We are fortunate to have Reverend Ebenezer Gay’s Almanac for the year 1767. The almanac does not mention Sylvia in the month of February, but the entry for December 23rd does have Sylvia’s name on it. Thus, the two journal entries of Ballantine and Gay do cross-reference for the 23rd of December. Nevertheless, the last word after Sylvia’s name is hard to decipher. Can you read the last word after her name? Please click on the comment thread and offer any suggestions or insights for that word and the whole line. Feel free to comment on the absence of Sylvia from the February entries as well.
As noted in other sections of the journal, the manner of making particular letters isn’t consistent; though there are identifiable patterns. The word in question, on line 23 is remarkably similar to the word “Returned” on line 31. This also fits the context of the entry, showing that he went to Westfield with Sylvia, and then returned. He uses this same shorthand in other places.

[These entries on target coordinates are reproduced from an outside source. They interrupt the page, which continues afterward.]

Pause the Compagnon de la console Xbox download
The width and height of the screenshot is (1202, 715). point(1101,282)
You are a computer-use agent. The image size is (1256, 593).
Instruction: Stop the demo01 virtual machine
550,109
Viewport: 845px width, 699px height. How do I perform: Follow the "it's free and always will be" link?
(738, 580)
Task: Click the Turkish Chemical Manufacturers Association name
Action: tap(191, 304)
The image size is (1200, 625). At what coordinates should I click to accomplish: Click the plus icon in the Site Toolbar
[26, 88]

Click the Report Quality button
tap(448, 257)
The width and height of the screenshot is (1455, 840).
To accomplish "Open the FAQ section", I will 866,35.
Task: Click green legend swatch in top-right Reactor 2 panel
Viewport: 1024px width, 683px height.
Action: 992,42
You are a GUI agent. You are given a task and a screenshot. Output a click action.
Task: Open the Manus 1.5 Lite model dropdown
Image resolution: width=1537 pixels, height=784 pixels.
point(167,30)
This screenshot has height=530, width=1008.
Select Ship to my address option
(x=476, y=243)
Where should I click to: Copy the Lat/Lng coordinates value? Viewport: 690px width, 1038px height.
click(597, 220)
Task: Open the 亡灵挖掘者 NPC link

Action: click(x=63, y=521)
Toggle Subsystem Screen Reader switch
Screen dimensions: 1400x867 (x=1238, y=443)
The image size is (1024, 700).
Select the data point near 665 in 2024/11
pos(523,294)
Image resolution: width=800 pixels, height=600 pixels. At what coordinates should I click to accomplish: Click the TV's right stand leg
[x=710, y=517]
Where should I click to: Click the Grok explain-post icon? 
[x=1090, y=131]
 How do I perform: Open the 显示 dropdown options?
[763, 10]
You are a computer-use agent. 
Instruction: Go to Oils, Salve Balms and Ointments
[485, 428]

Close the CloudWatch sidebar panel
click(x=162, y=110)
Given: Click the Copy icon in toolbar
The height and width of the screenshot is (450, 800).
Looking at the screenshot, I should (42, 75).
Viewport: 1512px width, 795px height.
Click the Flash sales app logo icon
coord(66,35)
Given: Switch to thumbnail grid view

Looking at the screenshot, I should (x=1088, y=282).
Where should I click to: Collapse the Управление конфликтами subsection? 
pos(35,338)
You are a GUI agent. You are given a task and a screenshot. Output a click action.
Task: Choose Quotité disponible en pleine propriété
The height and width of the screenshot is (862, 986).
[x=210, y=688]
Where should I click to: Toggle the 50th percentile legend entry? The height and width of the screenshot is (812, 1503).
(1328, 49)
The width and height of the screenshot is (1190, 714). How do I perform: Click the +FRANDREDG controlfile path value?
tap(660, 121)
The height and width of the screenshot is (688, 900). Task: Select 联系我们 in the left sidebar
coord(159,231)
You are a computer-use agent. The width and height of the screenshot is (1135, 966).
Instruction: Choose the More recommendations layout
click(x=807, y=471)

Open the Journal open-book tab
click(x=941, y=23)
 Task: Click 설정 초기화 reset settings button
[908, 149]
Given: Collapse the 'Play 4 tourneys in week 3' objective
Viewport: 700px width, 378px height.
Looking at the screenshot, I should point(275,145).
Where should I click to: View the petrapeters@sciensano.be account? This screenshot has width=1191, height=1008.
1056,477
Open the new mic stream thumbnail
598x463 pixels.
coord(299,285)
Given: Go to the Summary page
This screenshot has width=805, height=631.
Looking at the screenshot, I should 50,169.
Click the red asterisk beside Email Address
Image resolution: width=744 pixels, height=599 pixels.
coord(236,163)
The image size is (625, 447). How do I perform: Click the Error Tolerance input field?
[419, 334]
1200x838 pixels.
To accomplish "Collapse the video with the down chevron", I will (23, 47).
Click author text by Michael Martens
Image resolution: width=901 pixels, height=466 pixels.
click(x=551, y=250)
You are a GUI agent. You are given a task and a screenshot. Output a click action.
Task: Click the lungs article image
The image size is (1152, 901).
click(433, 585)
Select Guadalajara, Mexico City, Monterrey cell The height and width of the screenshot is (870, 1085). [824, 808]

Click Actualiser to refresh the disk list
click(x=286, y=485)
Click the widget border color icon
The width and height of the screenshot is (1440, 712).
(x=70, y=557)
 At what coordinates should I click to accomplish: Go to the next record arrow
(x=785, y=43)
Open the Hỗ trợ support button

First of all, thank you very much for helping us on deciphering the last word on the entry. We have been studying the history of slavery in Connecticut for months and your suggestion helped us a lot. As you suggested, the last sentence of Reverend Ebenezer Gay’s Alamance must mean that Sylvia “returned”. So we now acknowledge that Sylvia might run away from Gay family and then returned. And there must be some reasons lead to Sylvia’s run away and we want to discover what these reasons are. This message is really important for us for studying the history of slavery in Connecticut. Thank you very much for providing a thorough suggestion for analyzing this old historical document. It is really brilliant to decipher words by looking for identifiable patterns. We believe this idea will help us a lot in our future studying of history of slavery in Connecticut.